SOURCE DOCUMENT
_ _ _ _ _ _ _

Apache Nutch 2.2, MySQL & Solr 5.2.1 Tutorial

in

Apache Nutch is an open source extensible web crawler. It allows us to crawl a page, extract all the out-links on that page, then on further crawls crawl them pages. It also handles the frequency of the calls and many other aspects which could be cumbersome to setup.

Let’s have a look at setting up Apache Nutch with MySQL.


Getting all the tools

OK first we need to get all the tools, on your machine create a working directory. If you fetch them from other mirrors, ensure you get the correct versions:

# Create our working dir
mkdir ~/Desktop/Nutch
cd ~/Desktop/Nutch

# Grab all our files (correct versions!)
curl -O http://archive.apache.org/dist/nutch/2.2/apache-nutch-2.2-src.tar.gz
curl -O http://archive.apache.org/dist/lucene/solr/5.2.1/solr-5.2.1.tgz

# Unzip and rename them (for convenience!)

_ _ _ _ _ _ _

DATASET EXCERPTS

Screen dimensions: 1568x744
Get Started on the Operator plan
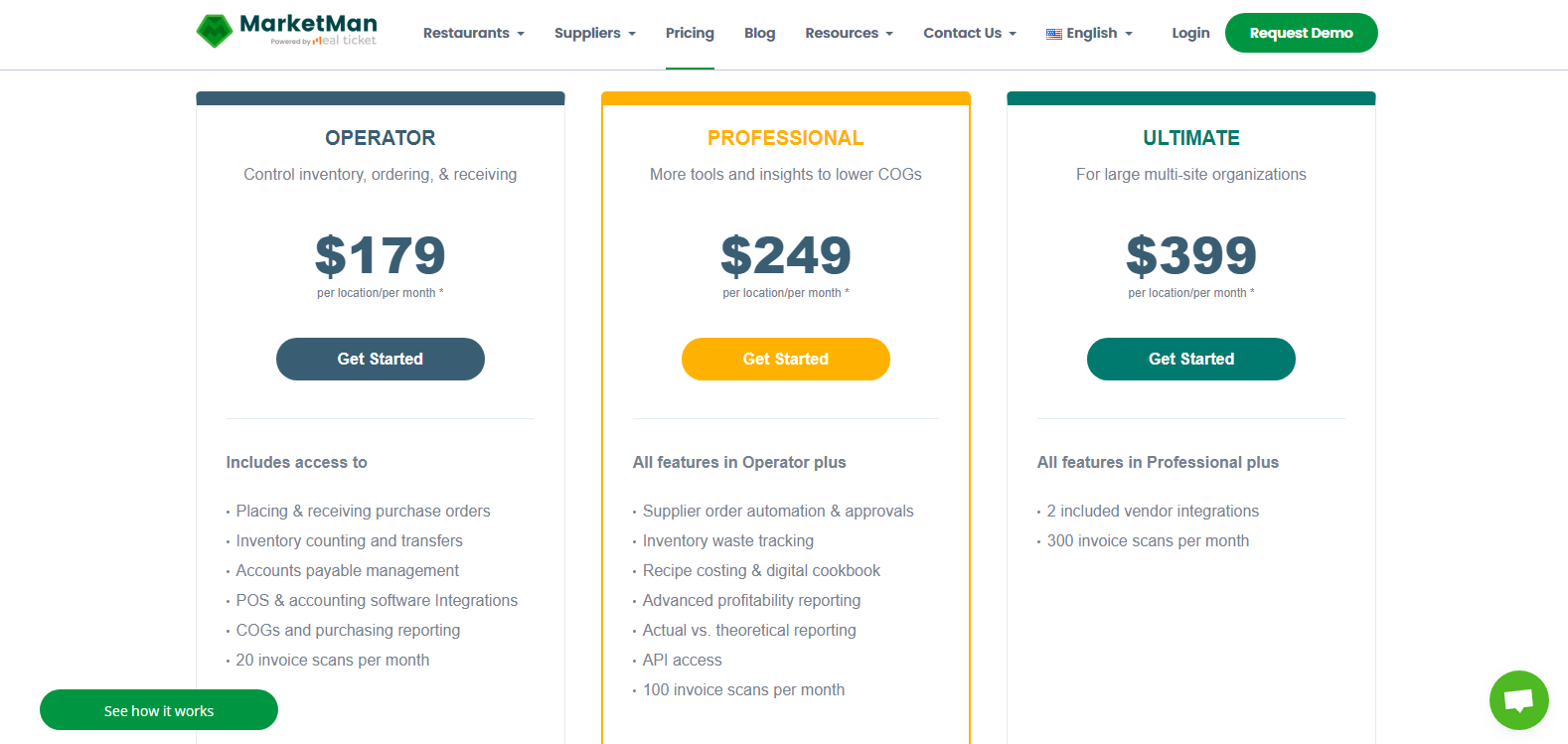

_ _ _ _ _ _ _

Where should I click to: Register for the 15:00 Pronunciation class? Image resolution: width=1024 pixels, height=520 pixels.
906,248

_ _ _ _ _ _ _

Give a two-sentence summary of the Apache Nutch tutorial at the top of the page.

Apache Nutch is an open source, extensible web crawler that crawls a page, extracts its out-links, and crawls those pages on later runs, while also handling call frequency and other tedious setup details. The tutorial sets up Nutch with MySQL, beginning with creating a working directory and downloading the correct versions of the tools, Nutch 2.2 and Solr 5.2.1.